Mit dem MSV Duisburg Bundesliga-Tabellenführer
Lienens Zeit auf der großen Bühne des Profifußballs schien beendet, als er sich 1987 von Borussia Mönchengladbach verabschiedete. Für die Fohlen war er mit Unterbrechung insgesamt acht Jahre am Ball gewesen. Vom aktiven Fußball wollte er aber nicht lassen und wechselte zum MSV Duisburg, der damals in der drittklassigen Oberliga Nordrhein spielte und nach besseren Zeiten lechzte. Zeitglich studierte er an der Uni an der Lotharstraße und musste sich zwischen Vorlesungen auch mit Autogrammwünschen seiner Kommilitonen auseinandersetzen – das soll ja angeblich nicht sein Ding gewesen sein.
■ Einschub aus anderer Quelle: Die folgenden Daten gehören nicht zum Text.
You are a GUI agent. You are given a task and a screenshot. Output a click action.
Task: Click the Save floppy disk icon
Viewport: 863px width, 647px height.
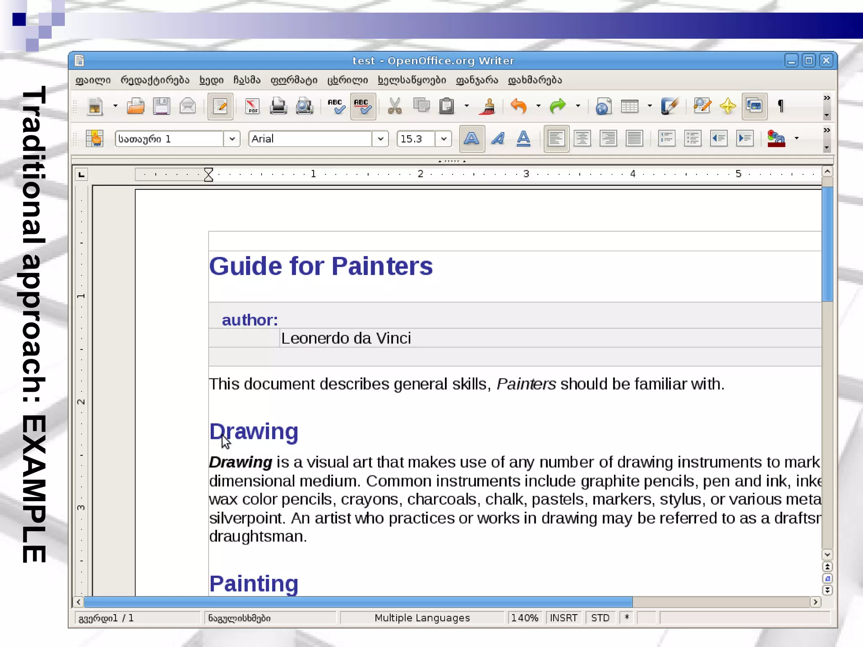click(x=161, y=106)
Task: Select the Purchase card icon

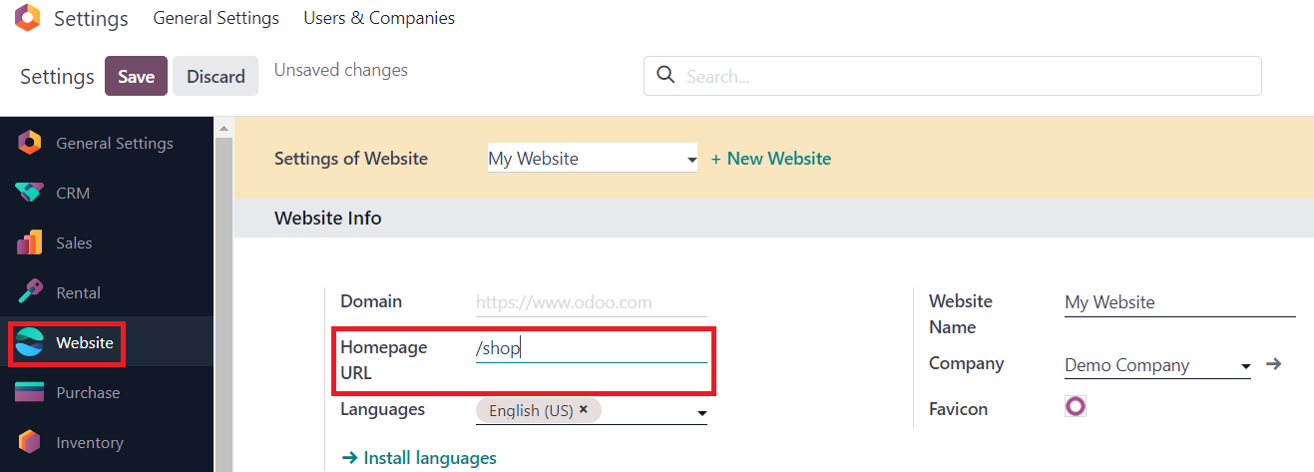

Mit dem MSV Duisburg kehrte er dann aber durch die Hintertüre auf die große Bühne des Fußballs zurück. 1989 stieg er unter Trainer Detlef Pirsig in die 2. Bundesliga auf, zwei Jahre später gelang unter Willibert Kremer sogar die Rückkehr ins deutsche Oberhaus. Ewald Lienen war zu dieser Zeit schon längst selbst Trainer. Der damalige MSV-Präsident Dieter Fischdick hatte ihm die Amateurmannschaft der Zebras, die in der Landesliga spielte, ans Herz gelegt. Die erste Spieltagsvorschau mit der Redaktion – es ging um ein Match bei Eintracht Duisburg in der Fugmann-Kampfbahn – entstand per Festnetztelefonat mit Lienen, der in Saarbrücken in seinem Hotelzimmer saß. Die Zebras spielten damals freitags beim 1. FCS um Zweitliga-Punkte.
Als sich der MSV im Frühjahr 1993 von Cheftrainer Uwe Reinders trennte, weil der Klub den Bundesliga-Aufstieg gefährdet sah, erhielt Ewald Lienen das Vertrauen der Vereinsführung, betreute die MSV-Amateure aber zeitweise noch zusätzlich weiter. Mit den Profis tütete er den Aufstieg in die Bundesliga ein und erreichte in der Folgesaison etwas Historisches. Im Februar 1994 stand der MSV nach einem 1:0-Sieg über Werder Bremen an der Tabellenspitze der Bundesliga – bis heute zum letzten Mal. Das Besondere: Die Zebras führten die Liga mit dem negativen Torverhältnis von Minus eins an. Als Lienen Bundesliga-Trainer war, schnürte er für die Amateure sogar noch einmal die Schuhe, als dort die personelle Not groß war. Der damalige Coach der „Zweiten“, Heinz Werner, bereitete die Einwechslung Lienens an der Westender Straße damals mit dem Satz „Ewald, sind Sie bereit?“ vor. Er war bereit.
Dokumentation im WDR-Fernsehen
Lienens Zeit als Cheftrainer beim MSV endete am 1. November 1994. Es folgten für ihn viele spannende Trainerstationen im In- und Ausland. Eine davon war AEK Athen in der Saison 2012/13. Das WDR-Fernsehen zeigt am Mittwoch um 23.15 Uhr die Dokumentation von Jesper Petzke „Ewald Lienen – Eine griechische Tragödie.“ Der Film berichtet über eine dramatische Zeit als Trainer. Ewald Lienen besorgte damals zum Beispiel zusammen mit seiner Ehefrau Rosa sogar Essen für seine Spieler, nachdem er festgestellt hatte, dass sie Symptome von Mangelernährung aufwiesen.
Der Film, an dem auch der Duisburger Journalist Claudio Luciani mitgewirkt hat, beleuchtet nicht nur die Zeit in einem von Korruption und Chaos geprägten Klub in Griechenland. Der Blick geht auch weit zurück in die Duisburger Zeit des nunmehr 70-Jährigen. All jenen, die damals regelmäßige Besucher der Spiele der MSV-Amateure waren, dürfte bei den Sequenzen von der Westender Straße das Herz aufgehen.